There are two types of distribution channels. A direct channel reaches customers through a sales force or an online website. An indirect channel reaches customers through retailers or independent distributors.
From there, a business can choose a push strategy, a pull strategy, or a combination of both.
A push strategy puts money behind the middlemen, higher commissions for salespeople, incentives for retailers to carry and feature the product. A pull strategy goes directly to the customer, delivering a compelling message that creates demand from the bottom up.
For small businesses with limited budgets, Frazier’s guidance is direct: use the money to reach customers, not to bribe middlemen.
“Have the discipline not to use it in a push approach,” he says. “Whatever resources you have, use your limited promotional budget to directly contact your customers.”
When customers already want the product, retailers and sales teams get motivated on their own. The demand pulls the rest of the system forward.
Distribution Is Not an Afterthought
One of the most overlooked decisions in any small business is also one of the most consequential: how the product actually gets to market.
Frazier knows this firsthand. A close friend owns a women’s clothing company. Because the company targets too many customers, no one recognizes the brand. With no brand identity to leverage, the only path to retail shelves is through private label deals, where the retailer puts their own name on the product, and the manufacturer disappears entirely.
“My good friend can never develop brand awareness for his goods because his brand is nowhere to be seen,” Frazier says.
The lesson is not just about private labels. It is about how every decision in a business connects to every other one. The targeting choice shapes the product choice. The product choice shapes the distribution channel. The distribution channel shapes whether a brand ever gets to exist in the customer’s mind at all.
“Everything builds on the others,” Frazier says.
The Marketing Advice Frazier Says Is Incomplete
After decades in the field, Frazier has watched the same mistakes repeat across industries.
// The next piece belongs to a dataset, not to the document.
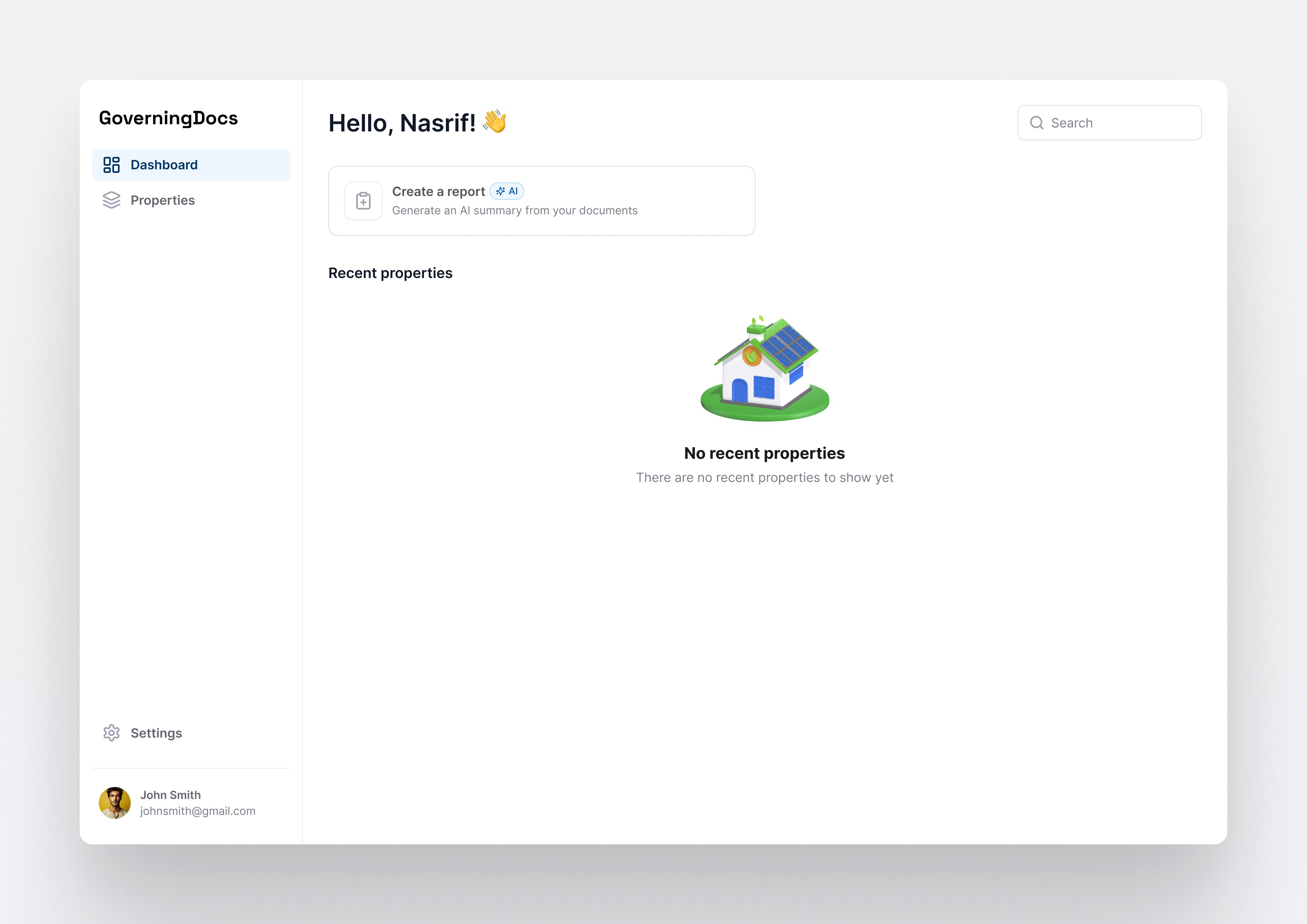Click the GoverningDocs logo text
This screenshot has height=924, width=1307.
coord(168,118)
One of the most persistent is a marketing department that focuses on spending over strategy.
“A lot of marketing departments are staffed by people who don’t have profit-loss experience,” he says. “They put their personal values and achievements ahead of the firm. They focus so many resources on advertising, promotion, and frivolous expenditures.”
The fix is not to spend less. It is to spend in alignment with a disciplined strategy, one built on the right target, the right product, the right price, the right channels, and the right message. All five working together.
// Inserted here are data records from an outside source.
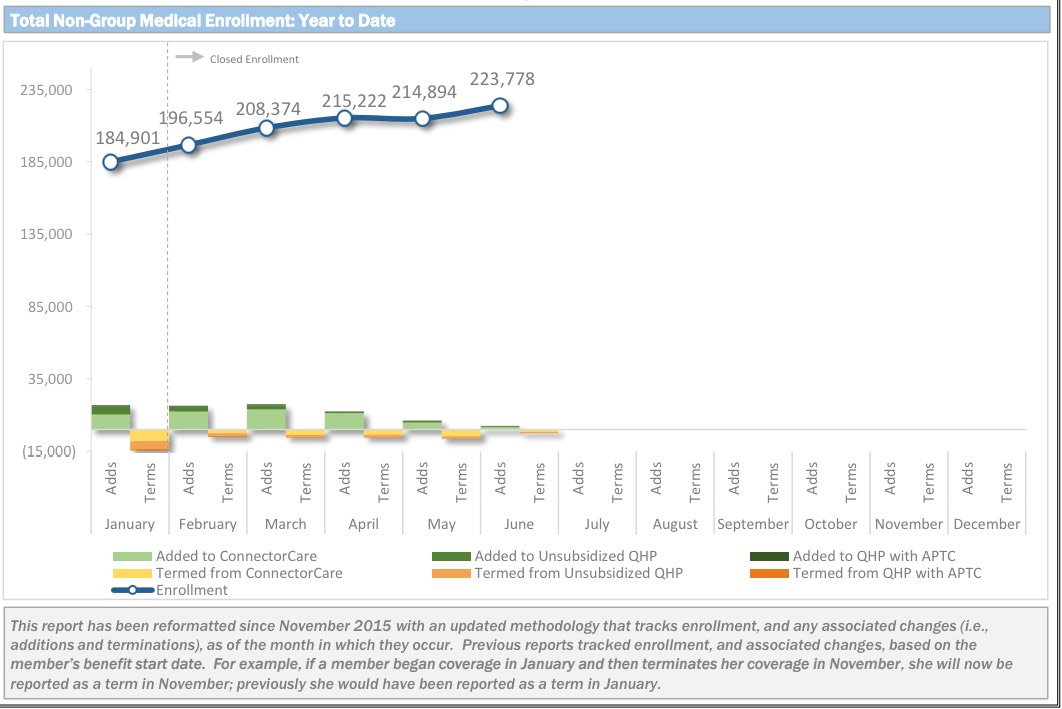Click the Enrollment line legend marker
This screenshot has width=1062, height=709.
click(x=133, y=590)
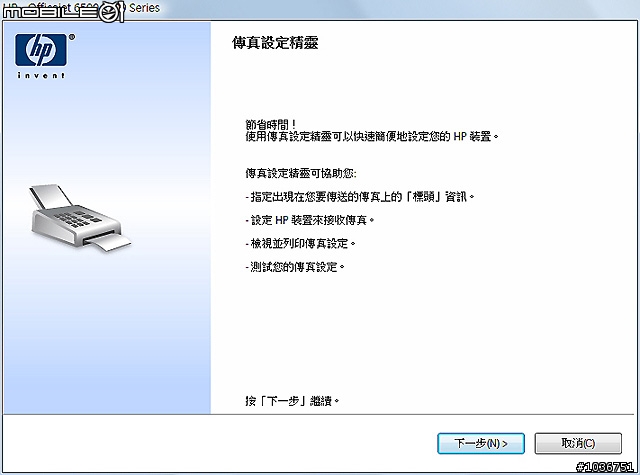Click the mascot face in mobile01 logo
Viewport: 640px width, 475px height.
(x=110, y=13)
None of it is glamorous. But Frazier is not in the business of glamour.
Principle Number One, Above All Else
If a reader walks away from “Marketing and Channel Management for Low Brand Equity Firms” with only one idea, Frazier wants it to be the first principle: segment your market and target a smaller, specific group of customers.
He is direct about the appeal of going broad. “Maybe it’s appealing that you say, ‘I’m going to put this in the junior market. There are millions of women worldwide I can sell to.'” But without the resources to reach all of them, or stand out among the brands that already do — the brand never lands anywhere.
Start with cheerleaders. Start with sorority members. Start with small manufacturers of farm equipment in specific European markets. Build brand awareness with that group. Once the connection is real and the loyalty is there, add the next segment.
“It’s a long process,” Frazier acknowledges. “You’re going to have to tighten your belt and eat oatmeal for dinner for a while. But if you have the patience and you follow the principles, you have a chance.”
He did not write the book to profit from it. He wrote it because, after nearly 50 years of watching small businesses struggle with problems that have known solutions, staying quiet felt like a waste.
“As I get older, I don’t know what the meaning of life is for others,” he says. “But for me, it’s sharing knowledge and helping others.”
“Marketing and Channel Management for Low Brand Equity Firms” by Gary Frazier is available now.